▸ **The task**
Check every line of the data for the word "thumbnail", and copy those that have it.

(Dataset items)
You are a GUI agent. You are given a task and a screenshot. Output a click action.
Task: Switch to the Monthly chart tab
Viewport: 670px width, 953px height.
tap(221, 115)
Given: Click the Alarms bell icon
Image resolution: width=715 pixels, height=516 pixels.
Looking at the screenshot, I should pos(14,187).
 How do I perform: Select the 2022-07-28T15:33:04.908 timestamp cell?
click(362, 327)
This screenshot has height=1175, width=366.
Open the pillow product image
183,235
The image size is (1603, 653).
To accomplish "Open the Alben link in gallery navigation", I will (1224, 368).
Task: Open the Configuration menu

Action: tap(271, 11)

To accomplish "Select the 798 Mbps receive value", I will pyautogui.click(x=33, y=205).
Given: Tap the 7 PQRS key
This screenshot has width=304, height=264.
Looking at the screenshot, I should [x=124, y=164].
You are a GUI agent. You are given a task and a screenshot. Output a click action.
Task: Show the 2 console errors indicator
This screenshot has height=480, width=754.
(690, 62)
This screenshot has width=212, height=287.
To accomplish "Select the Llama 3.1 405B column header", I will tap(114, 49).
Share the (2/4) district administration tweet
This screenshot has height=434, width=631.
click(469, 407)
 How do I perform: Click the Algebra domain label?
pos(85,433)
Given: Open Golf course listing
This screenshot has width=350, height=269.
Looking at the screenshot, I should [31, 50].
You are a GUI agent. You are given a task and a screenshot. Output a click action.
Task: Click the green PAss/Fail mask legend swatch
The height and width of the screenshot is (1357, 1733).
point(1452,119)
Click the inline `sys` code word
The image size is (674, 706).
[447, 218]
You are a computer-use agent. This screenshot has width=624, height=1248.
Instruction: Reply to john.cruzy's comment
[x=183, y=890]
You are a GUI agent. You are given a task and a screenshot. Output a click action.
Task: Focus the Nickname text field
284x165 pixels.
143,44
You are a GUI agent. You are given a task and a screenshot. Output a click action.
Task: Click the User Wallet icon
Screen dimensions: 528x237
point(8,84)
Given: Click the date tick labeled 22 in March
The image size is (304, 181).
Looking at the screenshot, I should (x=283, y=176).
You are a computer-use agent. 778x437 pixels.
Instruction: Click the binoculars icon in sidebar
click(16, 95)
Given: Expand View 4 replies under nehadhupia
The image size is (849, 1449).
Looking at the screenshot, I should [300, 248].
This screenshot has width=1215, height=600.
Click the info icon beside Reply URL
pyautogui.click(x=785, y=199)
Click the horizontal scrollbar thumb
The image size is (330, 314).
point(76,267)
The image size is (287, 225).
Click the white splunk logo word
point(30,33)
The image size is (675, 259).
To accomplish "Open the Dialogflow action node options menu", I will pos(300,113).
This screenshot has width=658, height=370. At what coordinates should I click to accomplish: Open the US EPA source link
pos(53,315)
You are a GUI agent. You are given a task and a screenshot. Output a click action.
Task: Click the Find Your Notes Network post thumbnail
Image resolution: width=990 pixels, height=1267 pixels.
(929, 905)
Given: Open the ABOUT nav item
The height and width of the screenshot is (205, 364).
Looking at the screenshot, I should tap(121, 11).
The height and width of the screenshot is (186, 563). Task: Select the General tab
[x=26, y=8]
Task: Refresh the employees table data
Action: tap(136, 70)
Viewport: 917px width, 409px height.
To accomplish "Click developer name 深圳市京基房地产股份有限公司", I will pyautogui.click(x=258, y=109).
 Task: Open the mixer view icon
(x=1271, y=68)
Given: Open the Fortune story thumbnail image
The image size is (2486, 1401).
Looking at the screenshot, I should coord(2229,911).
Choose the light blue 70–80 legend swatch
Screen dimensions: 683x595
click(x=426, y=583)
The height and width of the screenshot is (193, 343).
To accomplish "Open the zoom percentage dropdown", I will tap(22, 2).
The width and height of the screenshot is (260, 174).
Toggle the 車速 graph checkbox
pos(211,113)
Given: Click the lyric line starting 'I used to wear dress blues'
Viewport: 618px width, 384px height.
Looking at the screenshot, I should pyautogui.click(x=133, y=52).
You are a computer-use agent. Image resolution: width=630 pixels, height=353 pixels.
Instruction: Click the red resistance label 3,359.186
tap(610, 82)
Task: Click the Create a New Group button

▸ **Solution**
Task: Click the Find Your Notes Network post thumbnail
Given: Open the Fortune story thumbnail image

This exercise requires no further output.